◆ Exercise requirements
Below are the records; print exactly the lines from the one with "Where should I" through the last, both included, and leave the pictures out.

::: Listed records :::

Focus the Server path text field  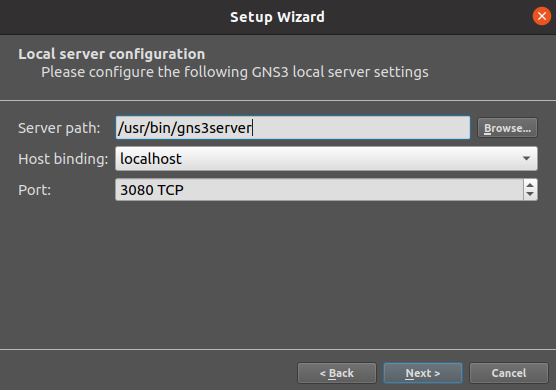[x=293, y=128]
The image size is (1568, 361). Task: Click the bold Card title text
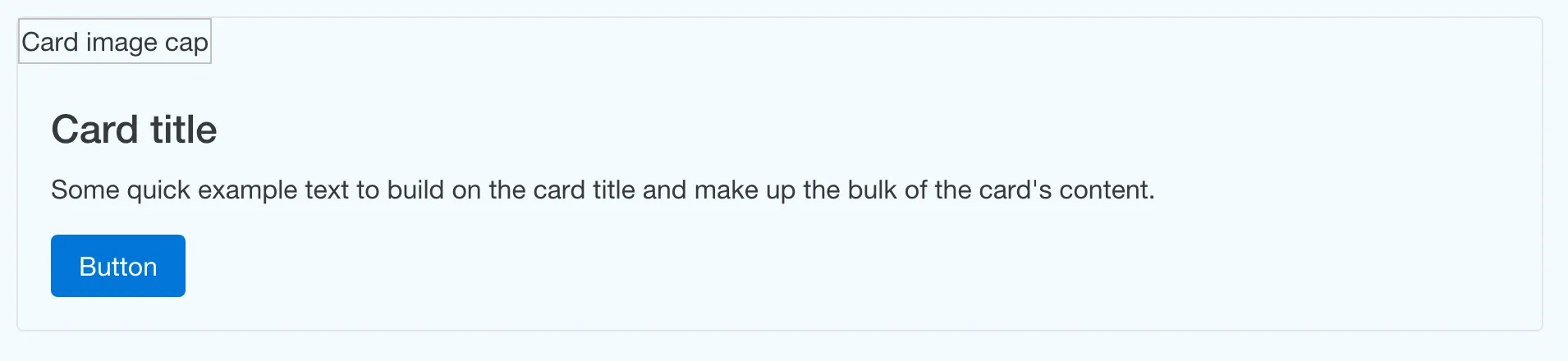134,130
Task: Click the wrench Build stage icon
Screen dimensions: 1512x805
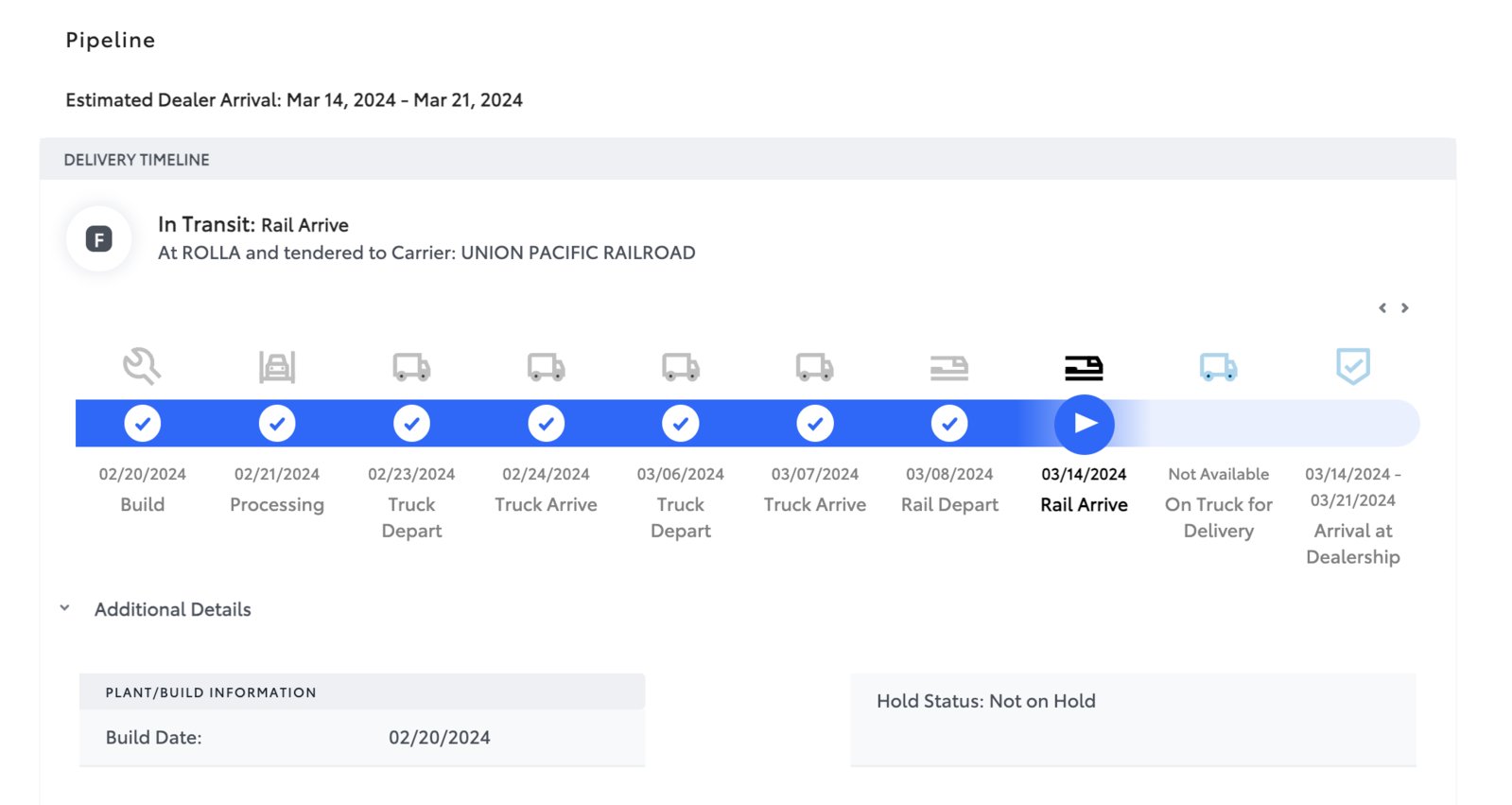Action: [142, 366]
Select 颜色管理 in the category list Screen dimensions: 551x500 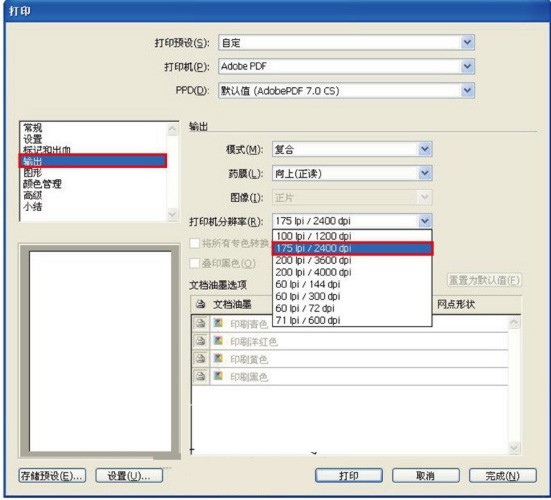coord(42,184)
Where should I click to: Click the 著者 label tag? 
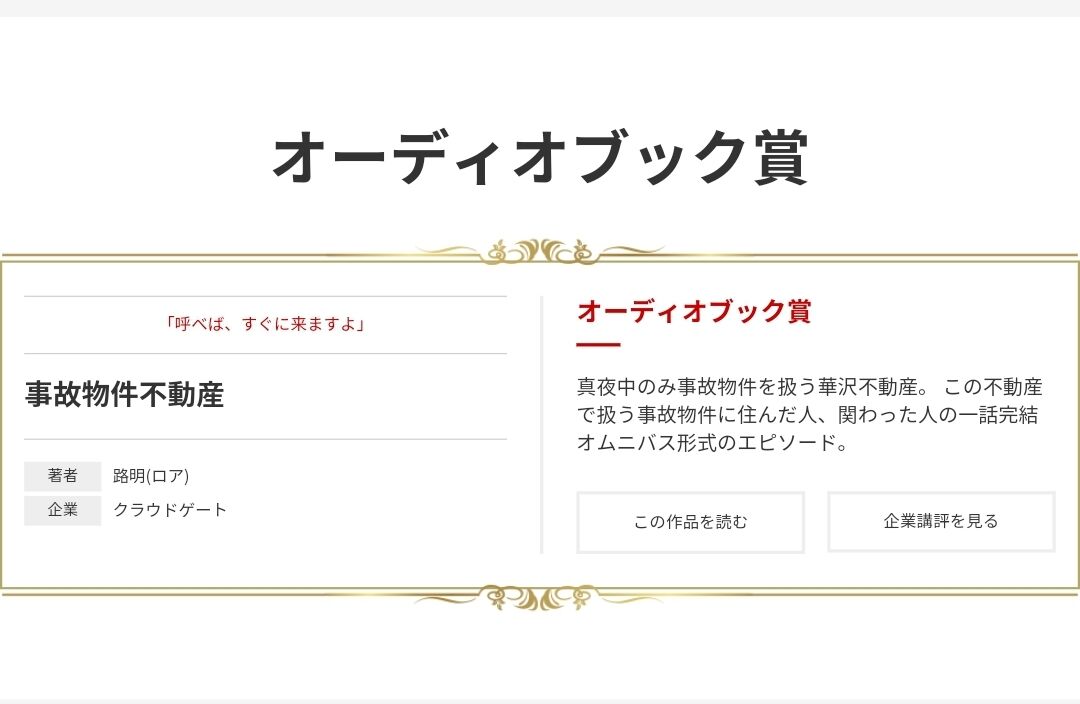pos(63,476)
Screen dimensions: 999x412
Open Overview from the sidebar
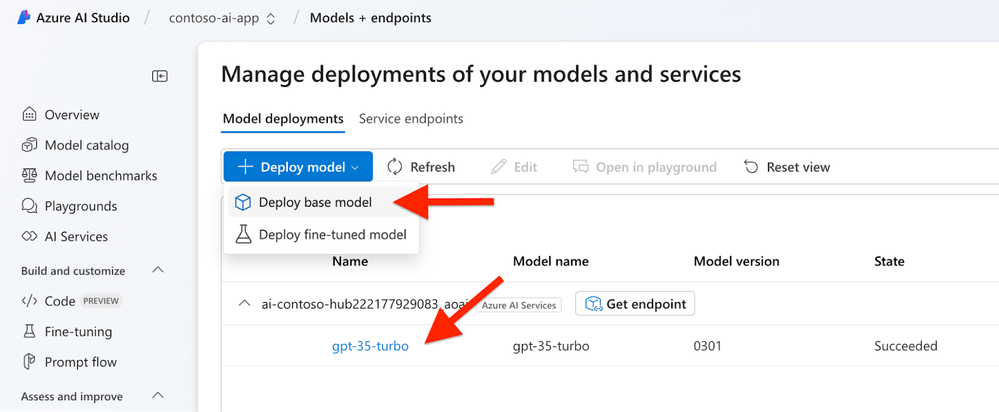[x=72, y=115]
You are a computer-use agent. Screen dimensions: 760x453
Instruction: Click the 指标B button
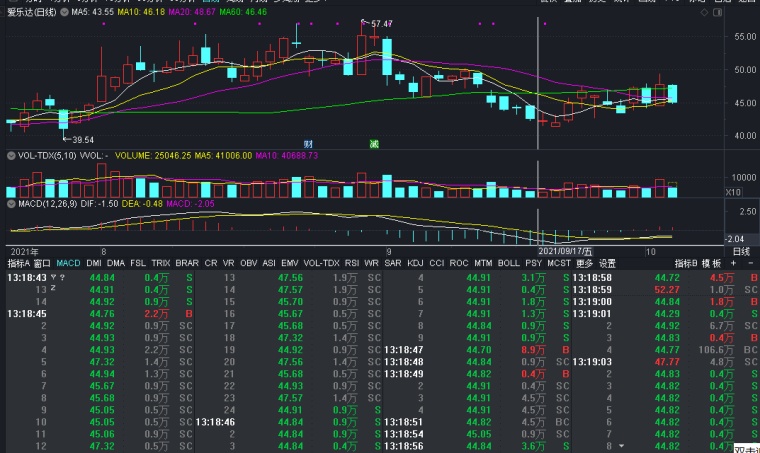click(x=686, y=263)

:::

◆ Written reply
Where should I click to: Click the 著者 label tag? 
pos(63,476)
Screen dimensions: 999x412
Open Overview from the sidebar
[x=72, y=115]
You are a computer-use agent. Screen dimensions: 760x453
Instruction: Click the 指标B button
click(x=686, y=263)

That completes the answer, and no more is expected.